Posted by LeeG on Jan 19, 2008

The overlap isn't necessary for strength given the sheerclamp is the point for attachment. While it may be nice to have a 10oz "rubrail" the most significant wear will be right on the rounded sheer where it's only 4oz glass.

The idea of wrapping over 1 1/2" inches is just to take in the uneveness of a scissor cut with the ROS crudely fairing in the cured epoxy. Which is great for people who applied the glass evenly and can use a ROS without cutting through thin layers accidentaly.

My take on it is that using a ROS to fair in a 35ft x 1 1/2" strip is a LOT of glass to sand down. Also if you wanted to apply an extra few square feet of 4oz glass there's better places than below the sheer where there's already 6oz hull glass.

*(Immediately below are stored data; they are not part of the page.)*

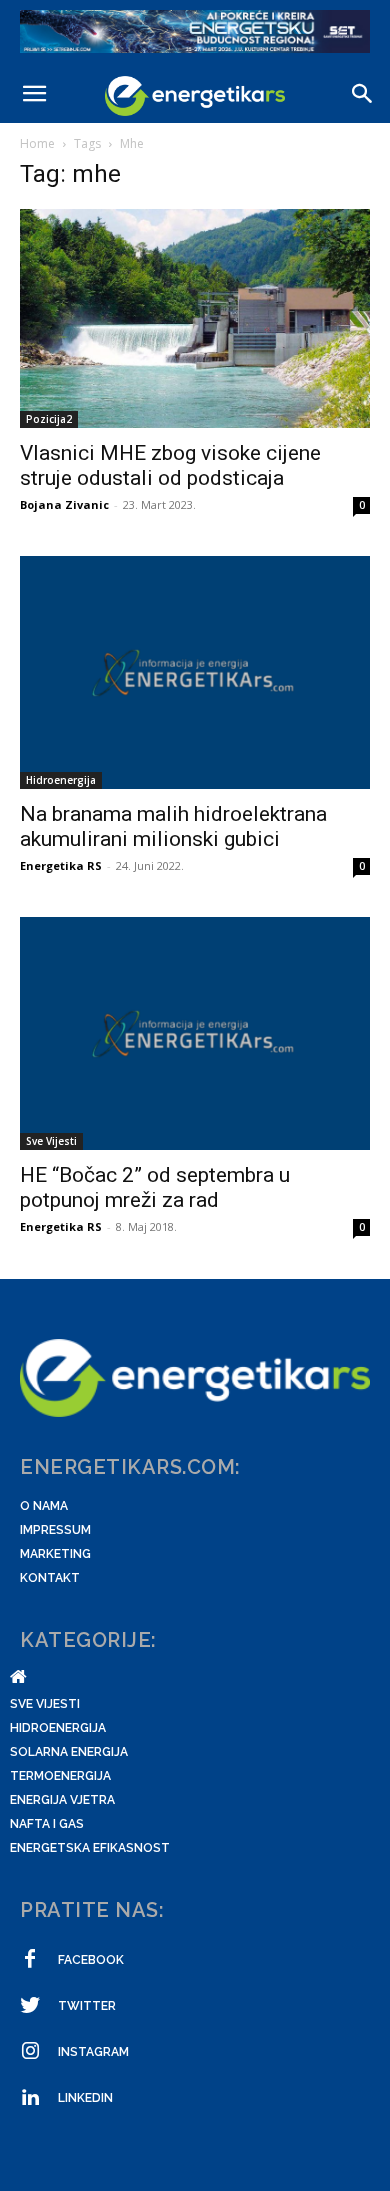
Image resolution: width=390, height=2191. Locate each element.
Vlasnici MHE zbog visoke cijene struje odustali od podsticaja (170, 465)
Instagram (93, 2052)
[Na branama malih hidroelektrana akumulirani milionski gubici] (195, 672)
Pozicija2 (49, 419)
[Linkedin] (30, 2098)
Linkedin (85, 2098)
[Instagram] (30, 2052)
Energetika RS (61, 865)
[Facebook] (30, 1960)
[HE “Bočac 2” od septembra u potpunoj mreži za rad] (195, 1033)
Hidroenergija (61, 780)
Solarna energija (69, 1752)
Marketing (55, 1554)
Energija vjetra (62, 1800)
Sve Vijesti (51, 1141)
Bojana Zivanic (64, 504)
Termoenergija (60, 1776)
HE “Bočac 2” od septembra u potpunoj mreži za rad (155, 1187)
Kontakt (50, 1578)
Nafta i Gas (47, 1824)
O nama (44, 1506)
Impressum (55, 1530)
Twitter (87, 2006)
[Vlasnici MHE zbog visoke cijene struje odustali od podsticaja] (195, 318)
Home (37, 143)
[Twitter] (30, 2006)
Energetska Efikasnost (90, 1848)
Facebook (91, 1960)
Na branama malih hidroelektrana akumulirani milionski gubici (173, 826)
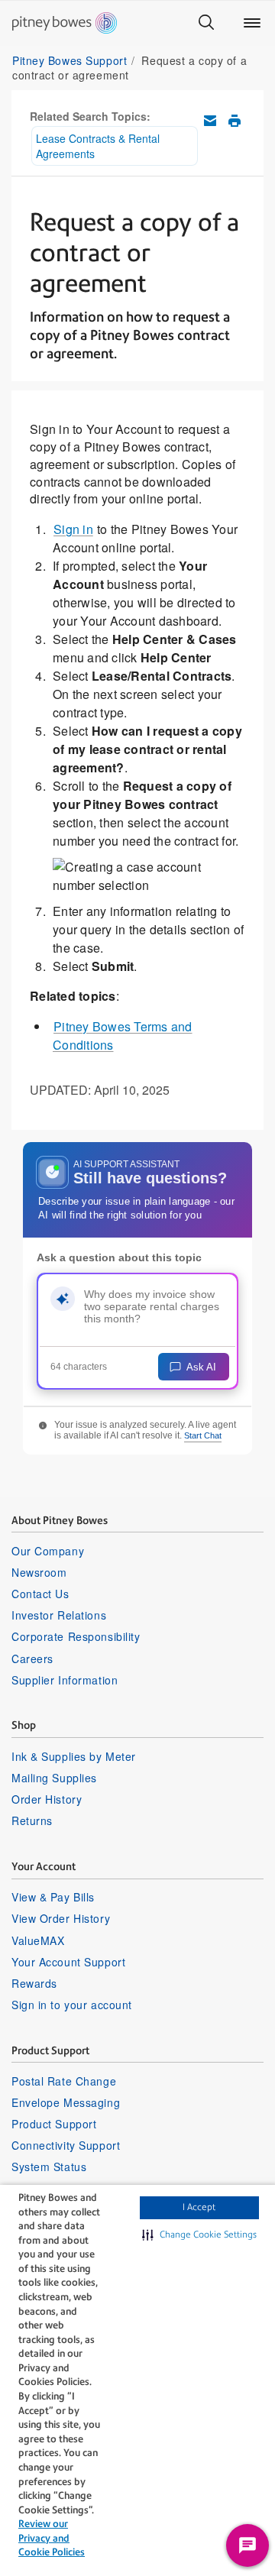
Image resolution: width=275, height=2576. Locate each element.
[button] (199, 2235)
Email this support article (210, 120)
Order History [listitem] (46, 1799)
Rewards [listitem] (34, 1983)
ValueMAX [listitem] (37, 1940)
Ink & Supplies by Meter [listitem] (73, 1756)
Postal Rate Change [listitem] (63, 2081)
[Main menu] (252, 23)
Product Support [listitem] (53, 2124)
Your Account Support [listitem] (68, 1962)
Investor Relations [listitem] (58, 1615)
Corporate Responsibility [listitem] (75, 1636)
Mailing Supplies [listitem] (54, 1778)
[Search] (206, 23)
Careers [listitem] (32, 1658)
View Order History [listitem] (60, 1918)
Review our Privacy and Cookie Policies (51, 2538)
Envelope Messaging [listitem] (65, 2102)
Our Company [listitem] (47, 1551)
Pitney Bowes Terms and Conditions (122, 1035)
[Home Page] (64, 23)
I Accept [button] (199, 2207)
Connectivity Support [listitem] (65, 2145)
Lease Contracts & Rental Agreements (98, 146)
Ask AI (201, 1367)
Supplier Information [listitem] (64, 1680)
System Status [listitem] (48, 2166)
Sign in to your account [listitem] (71, 2004)
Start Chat (203, 1435)
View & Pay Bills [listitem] (53, 1897)
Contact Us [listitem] (40, 1593)
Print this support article (234, 120)
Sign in (73, 529)
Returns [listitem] (32, 1820)
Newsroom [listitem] (38, 1572)
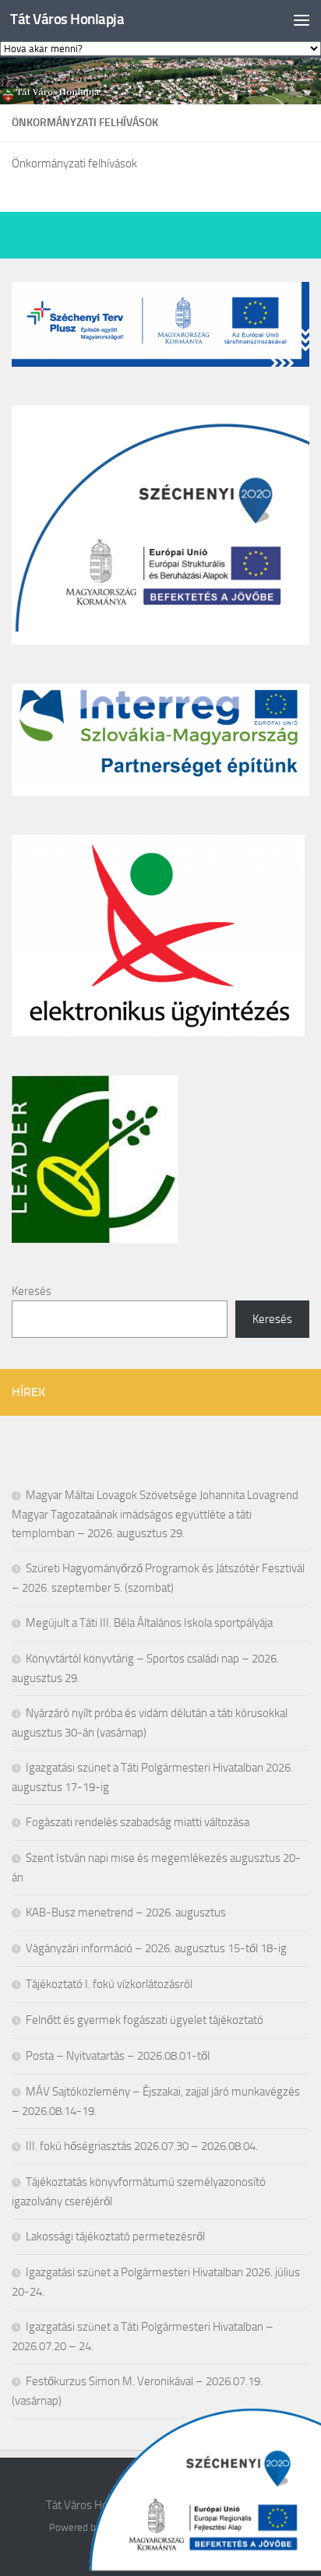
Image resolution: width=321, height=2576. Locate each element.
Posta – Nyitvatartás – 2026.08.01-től (118, 2056)
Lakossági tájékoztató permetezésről (115, 2236)
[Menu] (301, 19)
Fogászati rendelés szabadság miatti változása (137, 1822)
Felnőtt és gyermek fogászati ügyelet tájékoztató (144, 2020)
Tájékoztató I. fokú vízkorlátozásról (109, 1984)
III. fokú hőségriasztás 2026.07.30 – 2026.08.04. (142, 2146)
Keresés (31, 1291)
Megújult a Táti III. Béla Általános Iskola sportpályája (149, 1623)
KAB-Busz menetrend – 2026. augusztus (126, 1913)
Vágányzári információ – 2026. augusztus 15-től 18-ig (156, 1948)
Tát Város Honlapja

What I've done is a similar thing to Laszlos suggestion but to apply the blue masking tape and 2" clear tape over that about 1/4" below the round over of the sheer. Then when the wet out coat is green and one fill coat is applied you wait until the fill coat is fingernail soft or "green". Using a utilility knife or one sided razor blade cut the partially cured glass at a very shallow angle while gently pulling up the two layers of tape as one. The cut with the knife does 40% of the fairing with scraper and sandpaper doing the rest. Then come back with a scraper to fair in the glass more. You may have to dig out some tape that didn't come up neatly. After all the scraping apply two more THIN fill coats but more importantly roll on extra coats over the sheer. Remember to come back to the cureing fill coats and brush out any developing drips. It's the extra thin coats on the sheer that ensure you don't sand down into the 4oz glass. It's a shame to go to all the effort to apply glass and fill coats to only sand right through them just because they're on an edge. If there was ever a place that needed a thick coat of epoxy it's on the edges and not in the middle of flat areas that don't get nicks and hits.